Now not all protesting is bad either. Infact I'd probably say that all non-violent, well thought out protesting is good. To be so passionate about something that you would dedicate so much time and energy into it, in some cases dedicating your very life to it is amazing, and quite honestly something I've never had the grace to experience. An old old friend, next door neighbour is very much like this. She has so much passion, so much drive. I might not agree with her all the time, but she does it in a way that actually makes her credible and that people would listen to what she says.

Ok so why is sealing good? Well for starters, the basic need to hunt seals stems directly from man. We both have a common food source, fish. Salmon to be specific if i remember correctly. So what happens if we just leave the seals alone? Well, the 330,000 seals that are alive eat more fish, depleting our own food source. They reproduce, next year there's more, etc etc etc. It's at a point that the seals would actually eat themselves out of food. Not to mention they would eat a lot of food that people would also eat. And a large percentage of the world depends on the food from these areas. Not to mention the food that we actually get from the seals.

However...

Running up to a seal, smashing it's skull, taking it on the boat while it's still alive, skinning it alive, and throwing it's still moving body into the freezing water so it can freeze to death while it drowns is absolutely horrendous. Realistically speaking how sealing should work is simular to how other slaughter-type areas are "supposed" to work. And I say "supposed" because we all know the actual conditions of some of these chicken coops and cattle farms.

If we're going to keep doing this (which really we have to) it should be done humainly and as pain free as possible. We should use all the seal meat, there should be VERY strict guidelines to how this works. Spiked clubs though? Really come on!

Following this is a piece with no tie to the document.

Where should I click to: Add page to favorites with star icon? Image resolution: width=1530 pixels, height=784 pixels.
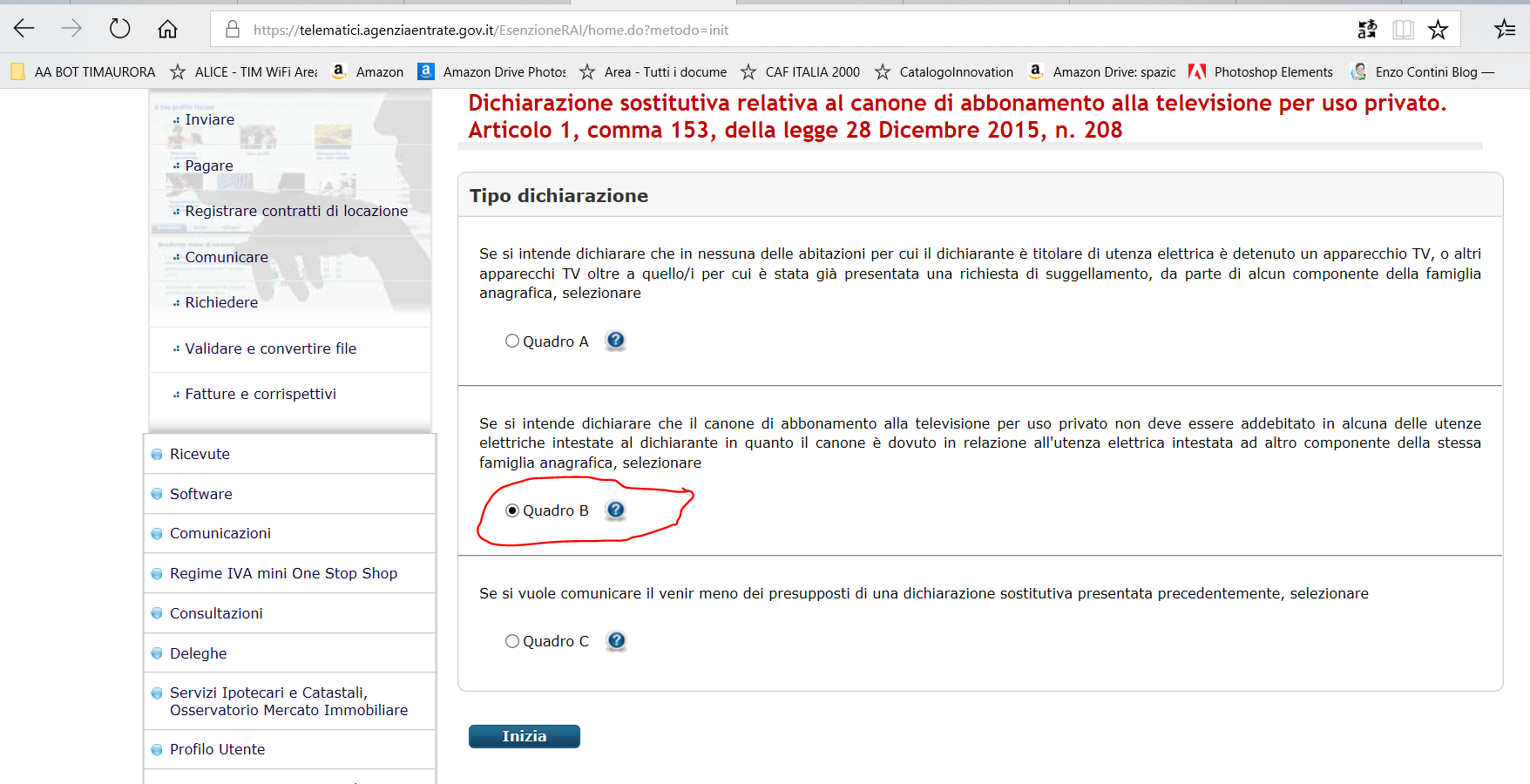tap(1438, 30)
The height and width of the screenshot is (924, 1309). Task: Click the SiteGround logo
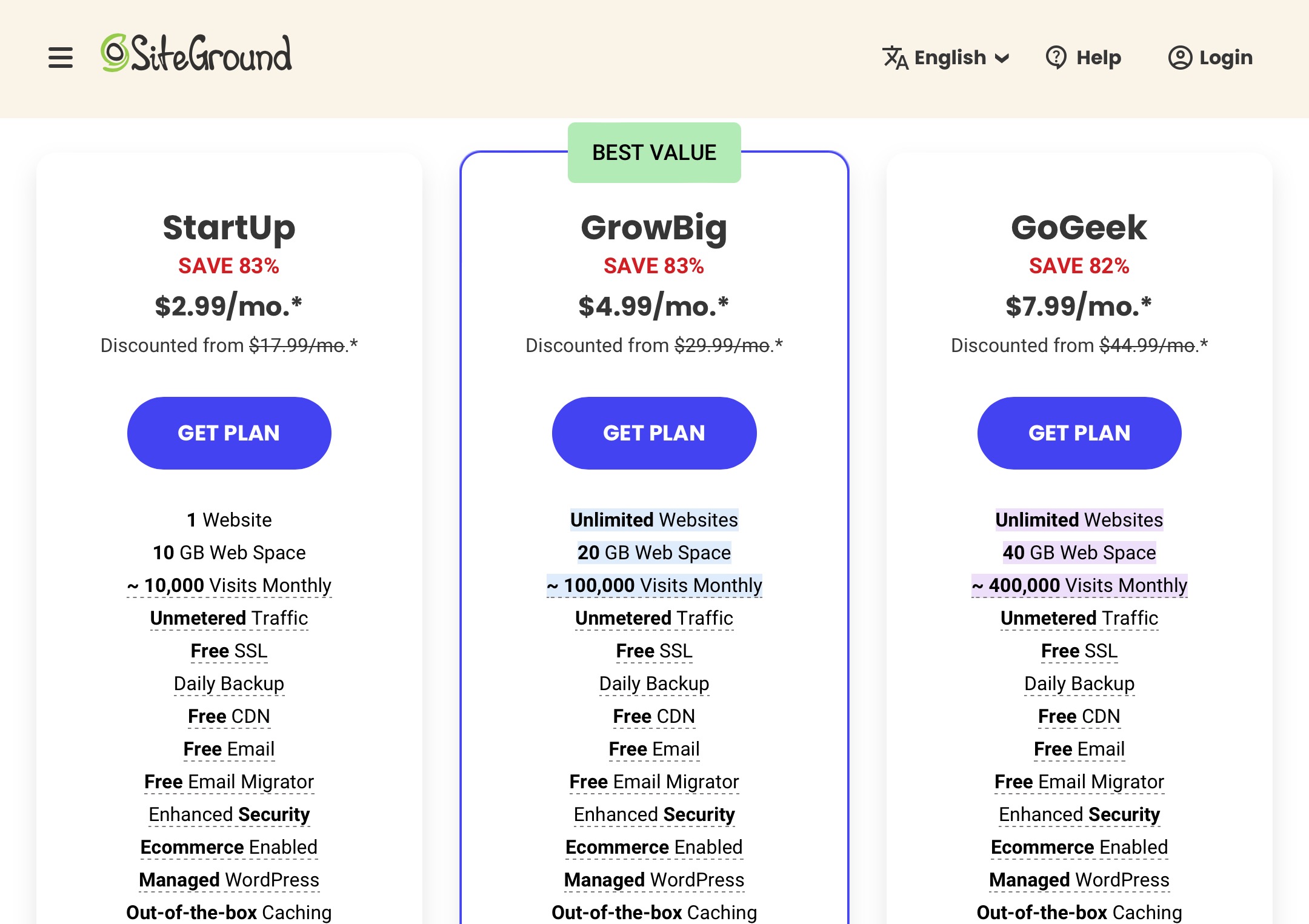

Stopping all sealing is impossible the way things are now. You'll never get the government to do it. So the faster you realize this, the faster you can make the changes that actually can (and should) happen.

A Final Message:
To the protestors. Your passion is admirable, and your drive is inspiring, but you need to use enough thought to realize which battles can be won, and which ones can't. There are a lot of people that do this already, but there are alot (like PETA) who dont, and just attack anyone who does something even remotely wrong. Take this fantastic drive that you have and start using it towards actual achievable goals. If you do this, the good and amazing changes you could do would be world changing. Yes we know you want more, and there's nothing wrong with you message, but when it comes to the fight, fight for what you can change, and change it what you will see.